Position: Internal Fellow 2012
School and/or Centres: Humanities Research Centre
Email: melinda.hinkson@anu.edu.au
Phone: + 61 2 6125 8246
Location: G20 A.D. Hope Building
I am a social anthropologist with wide ranging interests in visual culture. I co-ordinate the Centre for Visual Anthropology at the ANU, and convene the Master of Liberal Arts postgraduate program in Visual Culture Research. I teach courses at both undergraduate and postgraduate levels in visual anthropology methods, visual culture research, media anthropology and the history of anthropological theory.
My teaching is informed by and helps shape my research interests. Much of my ethnographic research has been undertaken with Warlpiri people in central Australia, where I have worked since the mid-1990s on various local and regional media projects.

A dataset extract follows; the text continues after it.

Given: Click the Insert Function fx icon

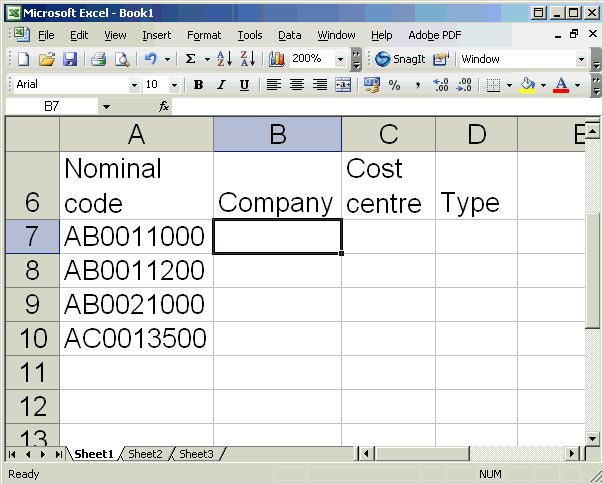Looking at the screenshot, I should (164, 106).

I am currently working on a project (with ethnomusicologist Stephen Wild) based around a collection of drawings produced by Warlpiri people in the 1950s. The drawings, made for anthropologist Mervyn Meggitt, cover diverse themes. The project involves returning the drawings to the descendents of the men and women who produced them nearly sixty years on and establishes a series of contexts for comprehending their significance. Taking the drawings as a prism for considering the ways in which a community of people remember who they were and how they see themselves in the present, as well as a springboard for examining continuities and changes in image making, the project will result in an exhibition at the National Museum of Australia in 2013.

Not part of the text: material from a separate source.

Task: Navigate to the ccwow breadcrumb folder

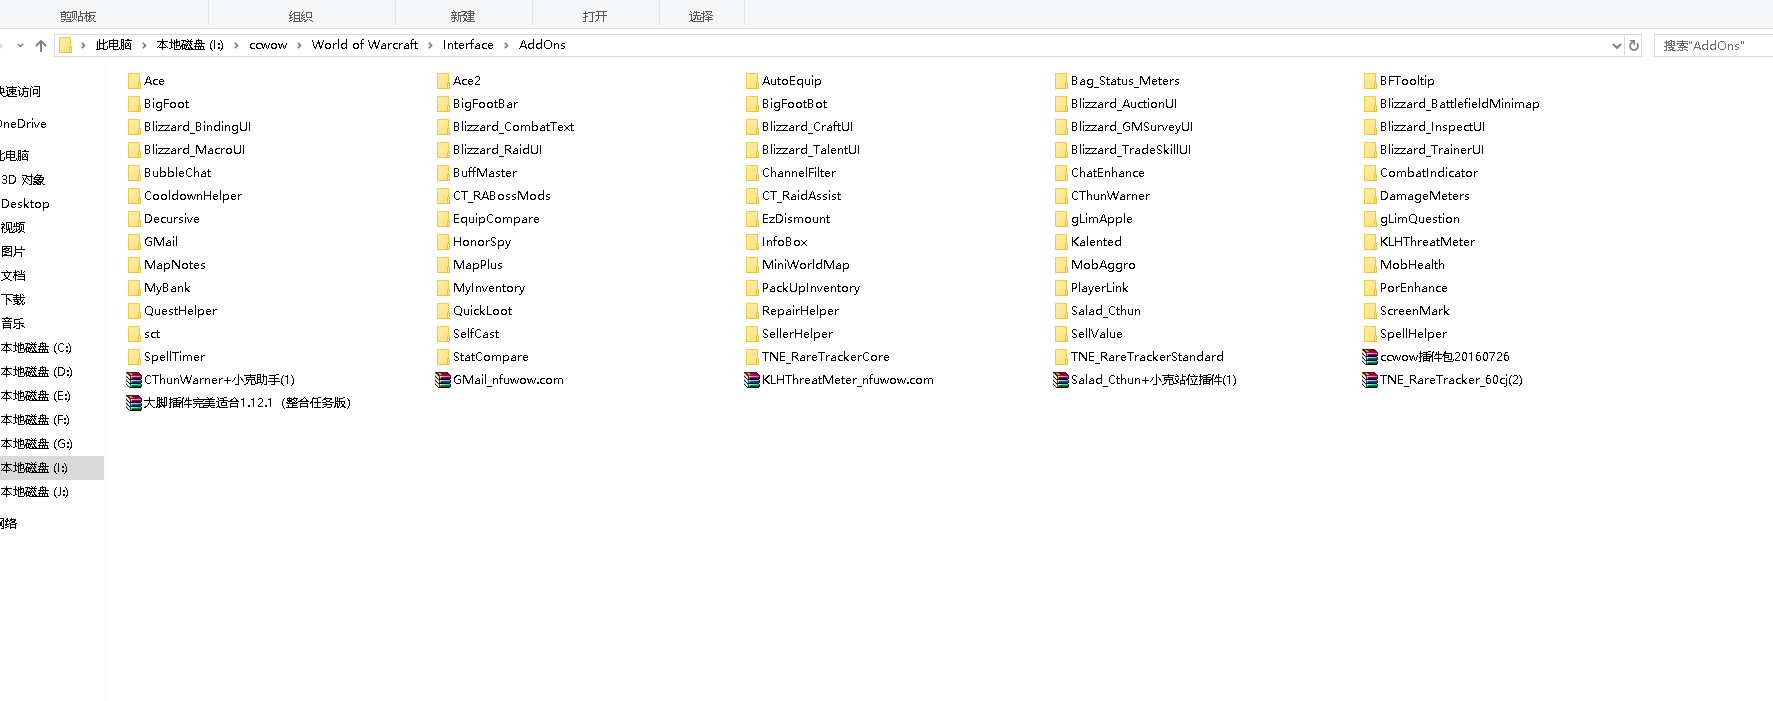Action: tap(268, 45)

I am interested in the complex intersections between ethnographic research and analysis of the wider public cultural environment in which social life occurs in the present. To this end I have undertaken some early research towards a new project on the relations between persons and images in contemporary Australian society under the working title ‘Living Images’. The aim of the project is to flesh out through a series of case studies the kinds of cultural attitudes to images that accompany the expanding reach of screen-based visual culture and digital image-making and distribution processes.
In recent years I have also been preoccupied with the processes at work in the federal government’s Northern Territory Emergency Response Intervention and with the debates among activists, anthropologists and commentators around the past, present and future circumstances of remote Aboriginal communities. Other projects include biographical research on aspects of the lifework of Australian anthropologist WEH Stanner who worked across the fields of Aboriginal affairs and anthropology in Australia and abroad from the 1930s until his death in 1981; work with Aboriginal communities in and around metropolitan Sydney regarding their historical and abiding relationships to place; and with Kuninjku people of north-west Arnhem Land on their contemporary harvesting practices, art production and gender relations.